Data extracts section start

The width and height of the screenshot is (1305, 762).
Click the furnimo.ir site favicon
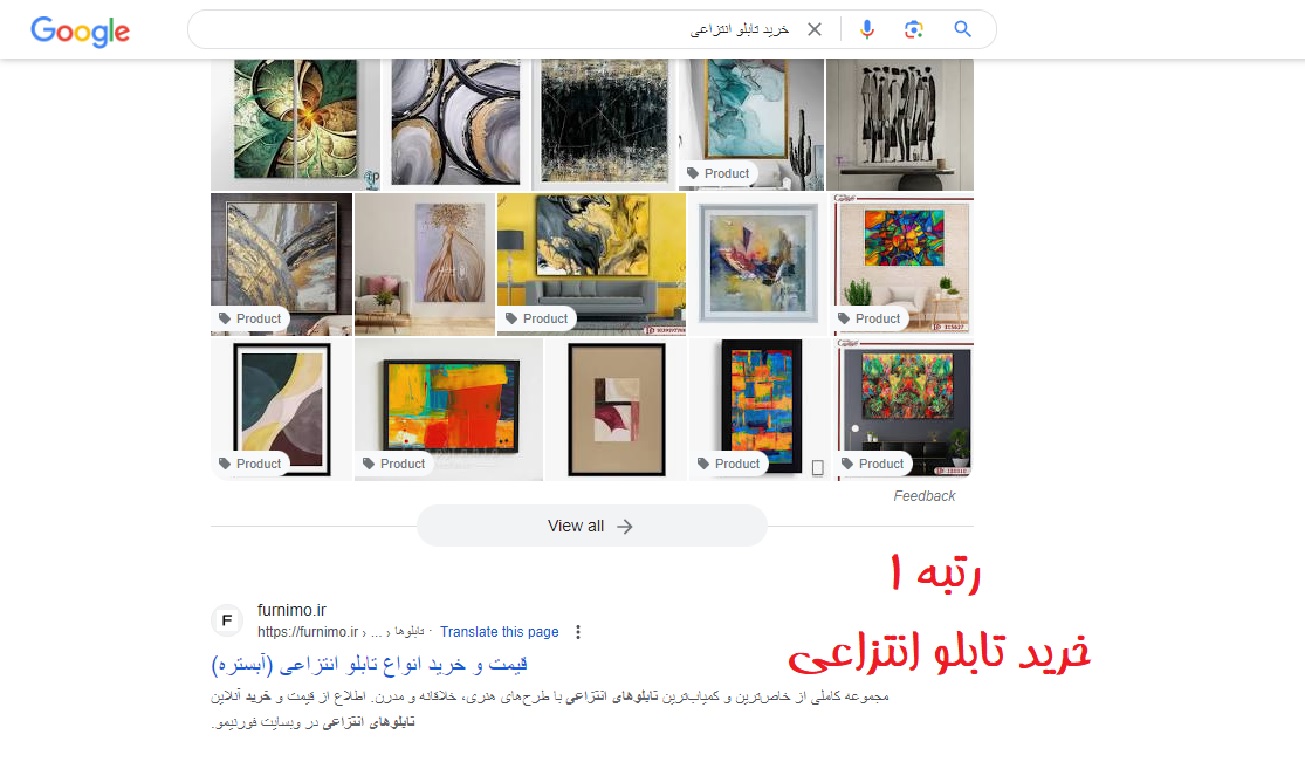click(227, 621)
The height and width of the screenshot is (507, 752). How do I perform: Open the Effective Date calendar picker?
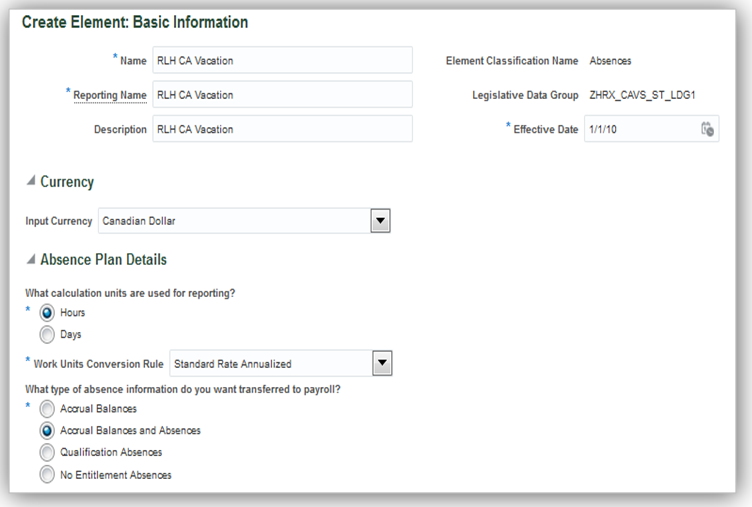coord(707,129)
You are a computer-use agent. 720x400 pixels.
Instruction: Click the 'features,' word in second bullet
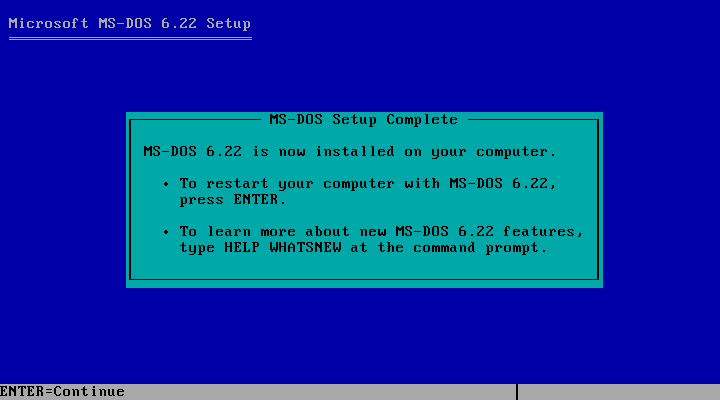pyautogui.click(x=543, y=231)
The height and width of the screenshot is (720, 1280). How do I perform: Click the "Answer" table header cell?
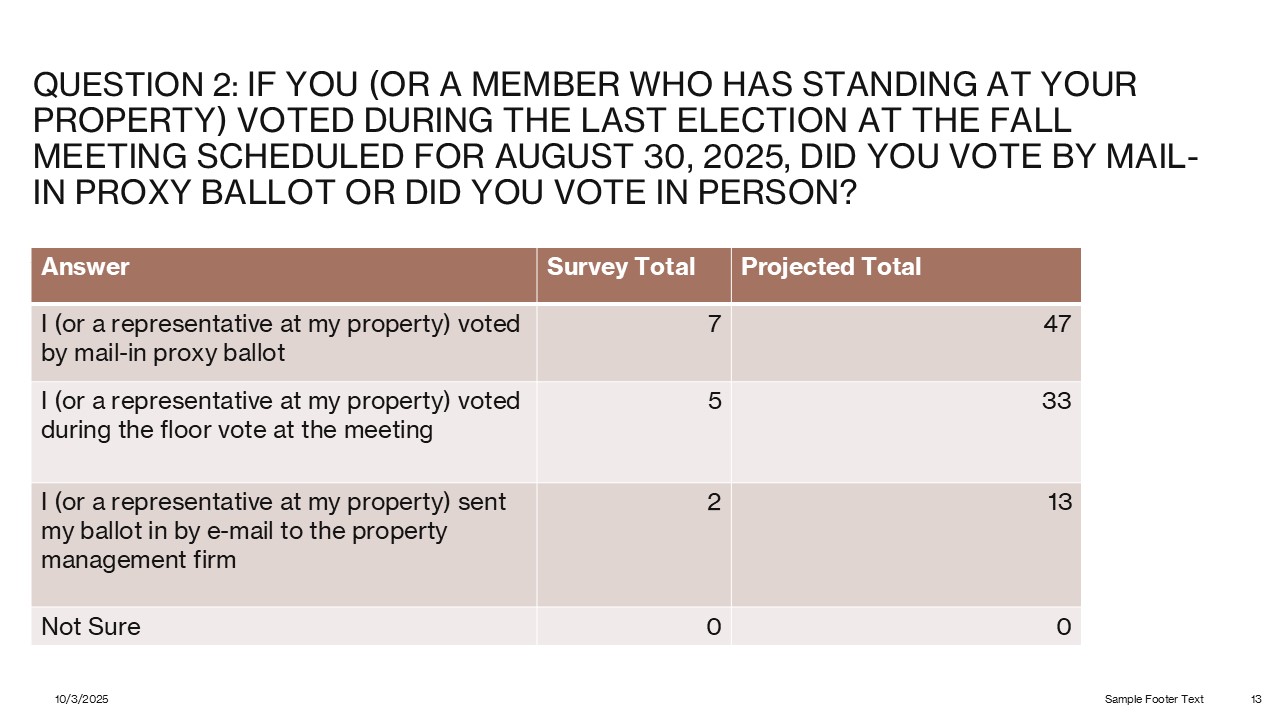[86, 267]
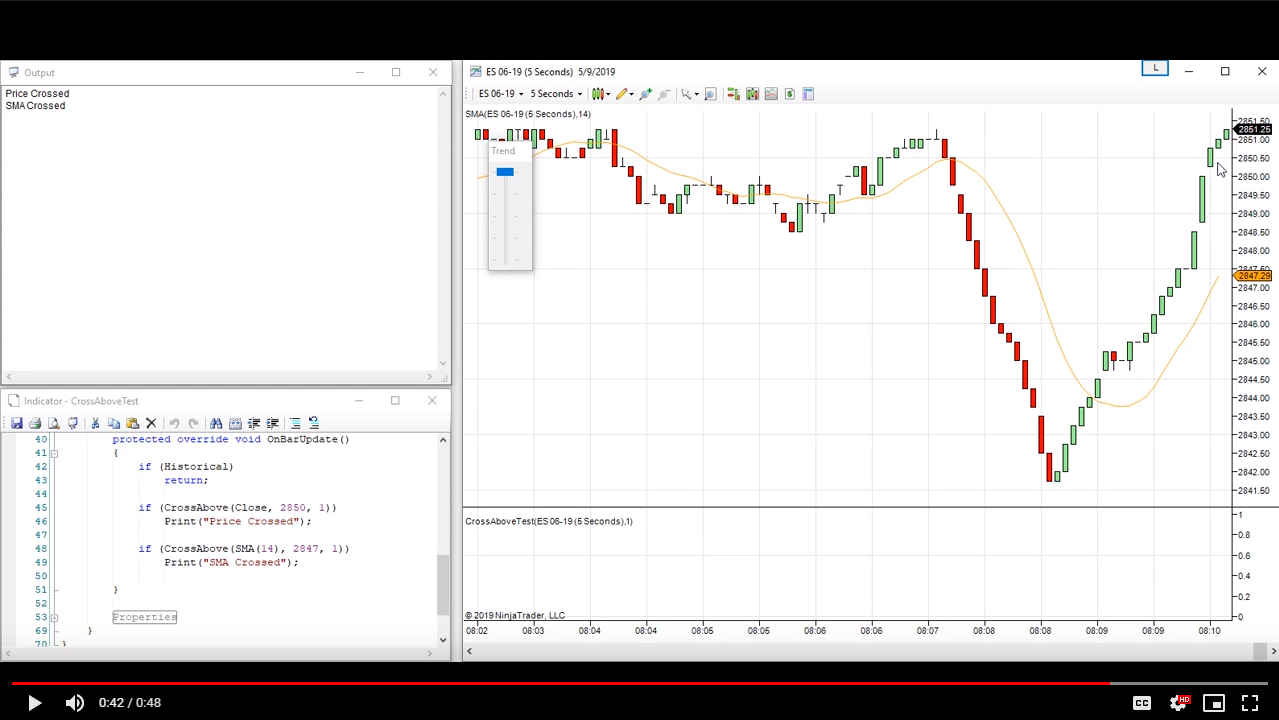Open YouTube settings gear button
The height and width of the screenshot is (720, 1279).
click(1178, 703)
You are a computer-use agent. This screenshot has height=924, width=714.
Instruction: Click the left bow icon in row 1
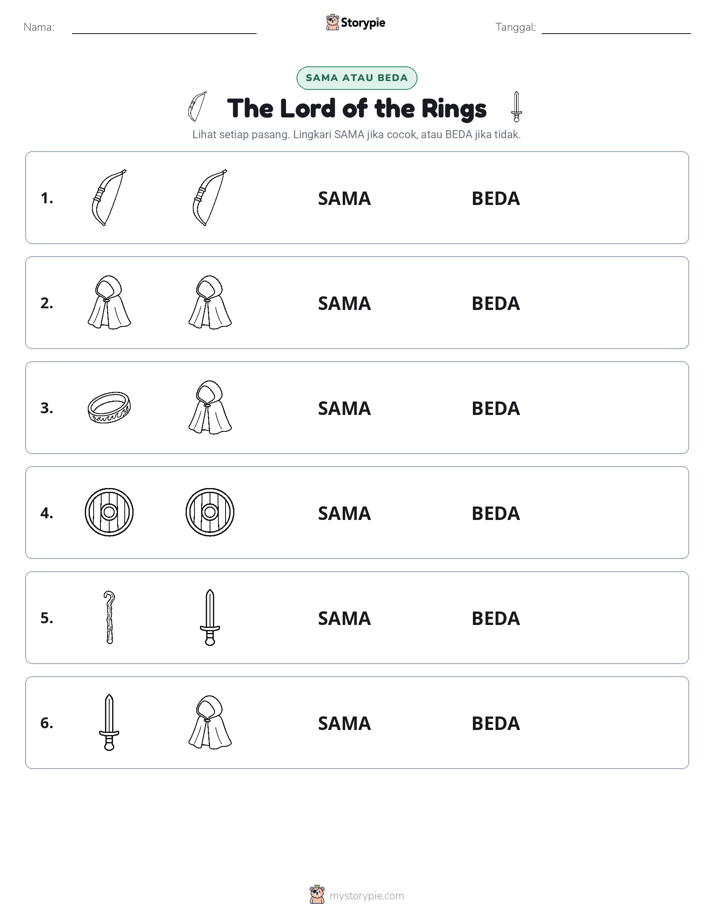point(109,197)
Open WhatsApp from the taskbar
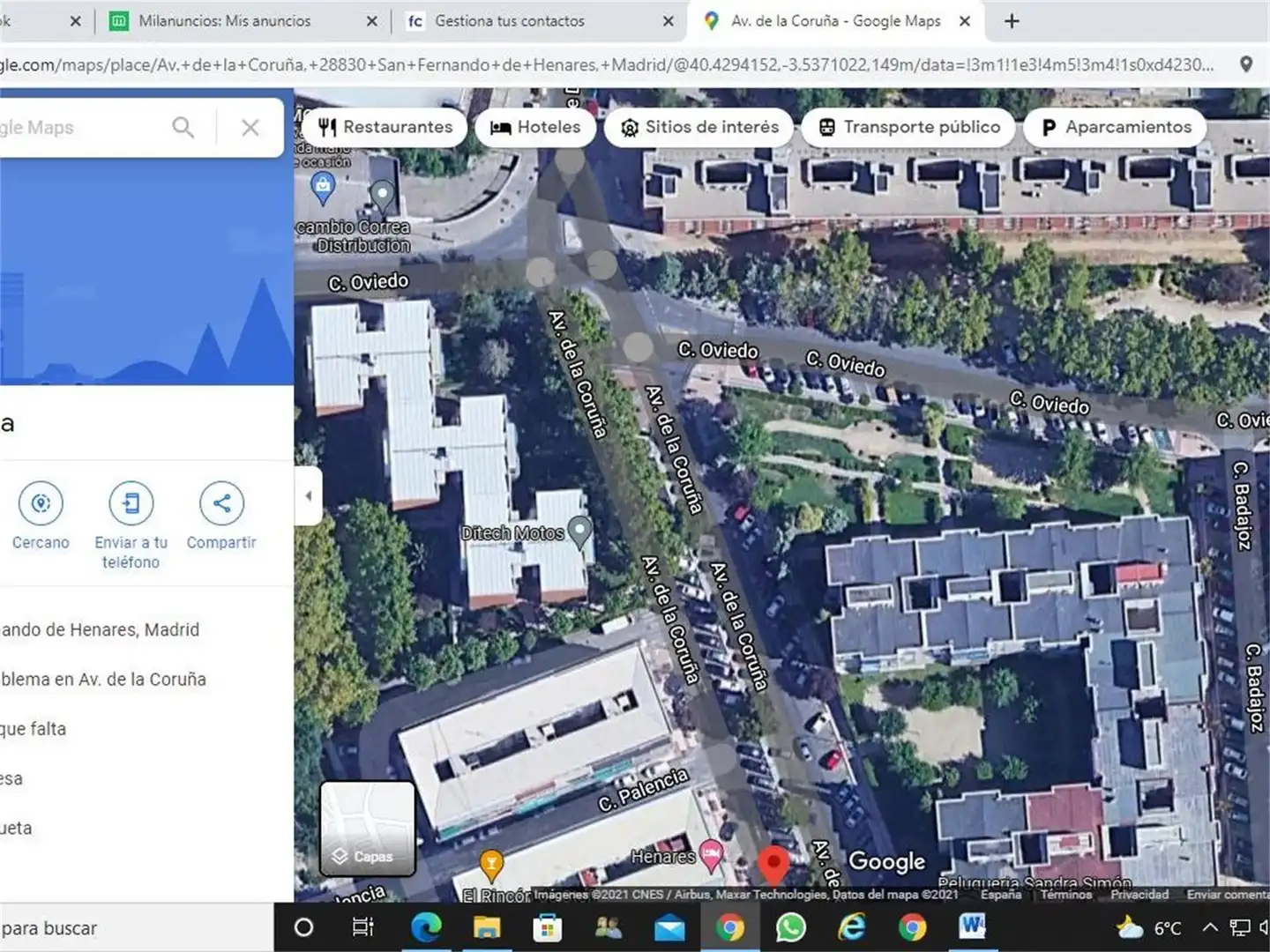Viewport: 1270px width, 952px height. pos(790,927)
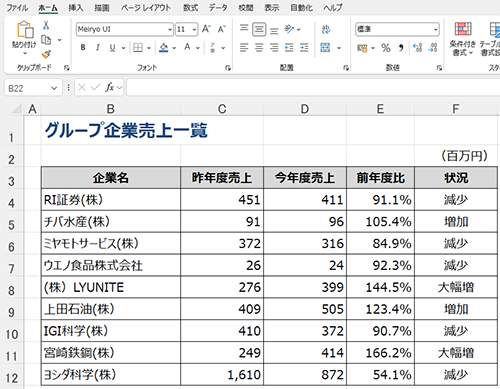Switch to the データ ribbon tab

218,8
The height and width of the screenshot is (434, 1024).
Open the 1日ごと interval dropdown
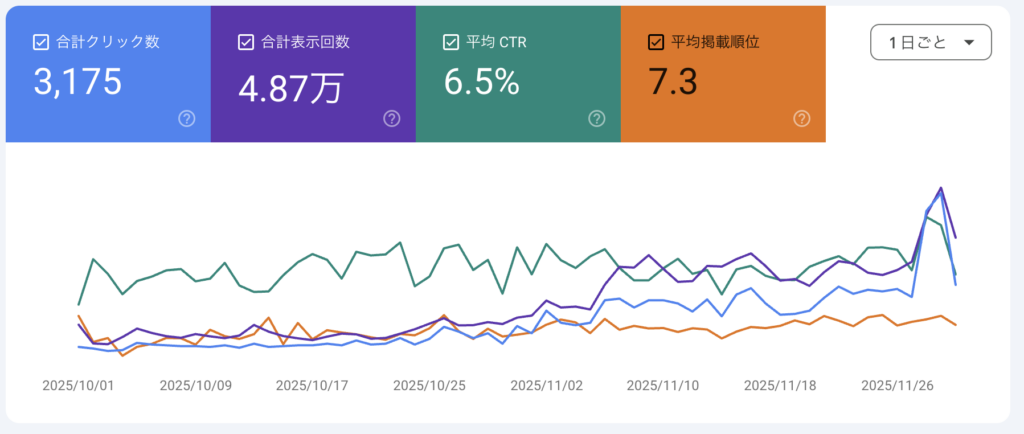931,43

Data extracts section end

● What the task requires
Output exactly the stretch of the listing that begins at the line containing "Click the furnimo.ir site favicon" and ends at the line containing "You are a computer-use agent. 720x400 pixels.", both kept. Omit pictures and everything else.

● Task answer
Click the furnimo.ir site favicon
click(227, 621)
The height and width of the screenshot is (507, 752). How do I perform: Open the Effective Date calendar picker?
coord(707,129)
You are a computer-use agent. 720x400 pixels.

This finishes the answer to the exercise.